Supplied data »
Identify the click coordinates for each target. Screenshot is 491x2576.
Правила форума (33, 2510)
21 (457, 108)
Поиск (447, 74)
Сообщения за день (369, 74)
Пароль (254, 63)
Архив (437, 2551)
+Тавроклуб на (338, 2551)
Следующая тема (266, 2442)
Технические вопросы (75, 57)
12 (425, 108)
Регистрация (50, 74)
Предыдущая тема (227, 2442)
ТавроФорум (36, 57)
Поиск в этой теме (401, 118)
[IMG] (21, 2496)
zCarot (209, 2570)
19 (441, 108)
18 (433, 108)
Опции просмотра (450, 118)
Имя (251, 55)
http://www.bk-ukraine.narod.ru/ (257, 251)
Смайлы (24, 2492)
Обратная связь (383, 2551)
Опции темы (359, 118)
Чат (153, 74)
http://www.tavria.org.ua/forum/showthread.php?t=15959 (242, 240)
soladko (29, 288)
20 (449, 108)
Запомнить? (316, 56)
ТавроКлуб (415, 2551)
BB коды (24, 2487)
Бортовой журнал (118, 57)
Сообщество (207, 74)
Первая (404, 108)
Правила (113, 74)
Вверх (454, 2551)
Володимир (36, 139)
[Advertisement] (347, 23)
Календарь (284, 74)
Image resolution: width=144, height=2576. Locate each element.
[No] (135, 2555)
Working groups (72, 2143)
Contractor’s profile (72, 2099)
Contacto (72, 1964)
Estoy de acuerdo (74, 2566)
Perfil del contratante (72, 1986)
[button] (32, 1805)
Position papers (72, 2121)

Exercise details » Write out exactly the lines above from the line with "Технические вопросы (75, 57)" through the line with "Запомнить? (316, 56)", both of them included, and leave out all other lines.

Answer box »
Технические вопросы (75, 57)
12 (425, 108)
Регистрация (50, 74)
Предыдущая тема (227, 2442)
ТавроФорум (36, 57)
Поиск в этой теме (401, 118)
[IMG] (21, 2496)
zCarot (209, 2570)
19 (441, 108)
18 (433, 108)
Опции просмотра (450, 118)
Имя (251, 55)
http://www.bk-ukraine.narod.ru/ (257, 251)
Смайлы (24, 2492)
Обратная связь (383, 2551)
Опции темы (359, 118)
Чат (153, 74)
http://www.tavria.org.ua/forum/showthread.php?t=15959 (242, 240)
soladko (29, 288)
20 (449, 108)
Запомнить? (316, 56)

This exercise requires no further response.